**Page text:**

▽

Keywords: K+ channels; channelopathies; epilepsy; gain-of-function mutations; patch clamping.

Figure 1

Current-voltage plots of WT and mutant KCNT1 channels expressed in HEK293T cells. (A) I-V plots recorded in response to 100 ms ramps ranging from −120 to 120 mV in a cell transfected with WT KCNT1 and an untransfected cell. (B). Representative I-V plots of KCNT1 channels carrying GoF mutations. (C). The same data as on panel B, shown at a different scale. (D). WT KCNT1 currents recorded in inside-out patch in the presence of 10 mM or 60 mM intracellular Na⁺.

Figure 2

The effect of GoF mutations on KCNT1 current amplitude. The average amplitudes of WT and GoF mutant KCNT1 currents, measured at +10 mV using I-V plots similar to those shown in Figure 1. Brown-Forsythe and Welch’s ANOVA tests with multiple comparisons produced significant difference between the amplitude of WT and each mutant current, except T314A and N449S. Calculated individual p values were as follows: G228S—0.0009; T314A—0.6136; R398Q—0.0022; N449S—0.0535; L781V—0.0026; E893K—0.0224; M896V—0.0001; F932L—0.0001; R928C—0.0004; S937G—<0.0001; L942F—0.0049; R961A—0.0024; A965T—<0.0001. The dots on the graph represent current amplitudes in individual cells; the asterisks denote the level of the significance (*—<0.05; **—<0.01; ***—<0.001; ****—<0.0001); n.s.—not significant. (Note: The amplitudes of the largest currents are underestimated due to a residual uncompensated series resistance. See Section 4).

△

**Work to complete:**
1 – Rewrite the paragraph of the text on KCNT1 channels that begins "Current-voltage plots of WT and mutant KCNT1 channels" as a short list that keeps its main facts.
2 – Write a continuation of the text on KCNT1 channels, beginning after its final sentence.

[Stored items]
▽

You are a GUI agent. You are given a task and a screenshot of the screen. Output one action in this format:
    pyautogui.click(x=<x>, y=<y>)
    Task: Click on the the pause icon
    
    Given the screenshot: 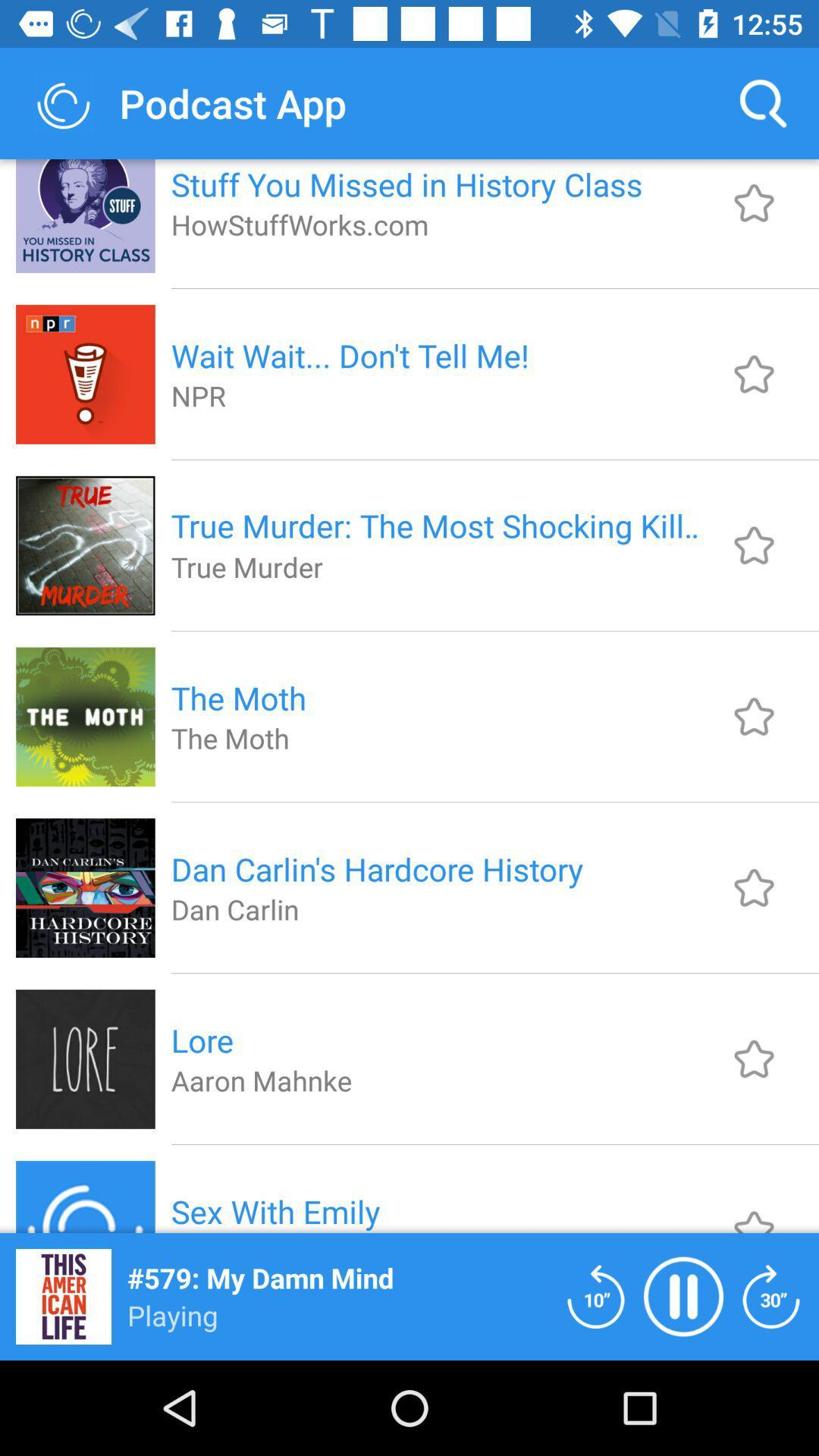 What is the action you would take?
    pyautogui.click(x=683, y=1295)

△

**Answers by item number:**
1 –
Current-voltage plots of WT and mutant KCNT1 channels expressed in HEK293T cells:
- (A) I-V plots recorded with 100 ms ramps from −120 to 120 mV, in a cell transfected with WT KCNT1 and in an untransfected cell.
- (B) Representative I-V plots of KCNT1 channels carrying GoF mutations.
- (C) The same data as panel B, at a different scale.
- (D) WT KCNT1 currents recorded in an inside-out patch with 10 mM or 60 mM intracellular Na⁺.

2 –
Figure 3

The effect of GoF mutations of the kinetics of KCNT1 currents. WT and Mutant KCNT1 currents were recorded in response to the voltage protocol shown in the lower right-hand corner.

Figure 4

The effect of GoF mutations on the relative open probability of KCNT1 channels. Apparent P_o curves of WT and mutant KCNT1 channels were obtained from tail currents normalised to the instantaneous tail current amplitude corresponding to a voltage step to 100 mV using recordings similar to those shown in Figure 3. Each data set was fitted with the Boltzmann equation (Section 4, Equation (1)).

Figure 5

T314A and M896V GoF mutations do not alter KCNT1 pore permeability to Na⁺. (A). WT KCNT1. (B). T314A KCNT1. (C). M896V KCNT1. The I-V plots were recorded in response to 100 ms voltage ramps from −120 mV to 120 mV in the control bath solution (4 mM K⁺) and in a solution with 126 mM NaCl replaced with 126 mM KCl. (D). The shifts in the membrane potential caused by replacing NaCl with KCl were calculated using I-V plots similar to those shown in panels (A–C) and plotted against the KCl concentration changes. The solid curves are the fits of GHK equation (Equation (2), Section 4) to the experimental data.

Figure 6

Dependence of WT and mutant KCNT1 currents on intracellular Na⁺ concentration. (A). WT KCNT1. (B). T314A KCNT1. (C). M896V KCNT1. The I-V plots (i) were recorded in response to 100 ms voltage ramps from −120 mV to 120 mV in the bath solution with 130 mM K⁺ and using either control pipette solution or pipette solution with 130 mM K⁺ replaced with 130 mM Na⁺. The amplitudes of the inward K⁺ currents recorded at −100 mV using low (10 mM) and high (130 mM) intracellular Na⁺ are compared on the panels below (ii). *—<0.05; ****—<0.0001.

Figure 7

Membrane currents recorded in inside-out patches from the cells expressing T314A or WT KCNT1. (A). T314A KCNT1 current traces recorded in response to 3 s voltage steps ranging from −60 mV to 60 mV (i) or a voltage ramp from −120 mV to 120 mV (ii). (B). WT KCNT1 current trace recorded in response to 3 s voltage step to −40 mV (i) or a voltage ramp from −120 mV to 120 mV (ii). All traces were recorded using symmetrical K⁺ (130 mM) and Na⁺ (20 mM) concentrations in the bath and the pipette solutions.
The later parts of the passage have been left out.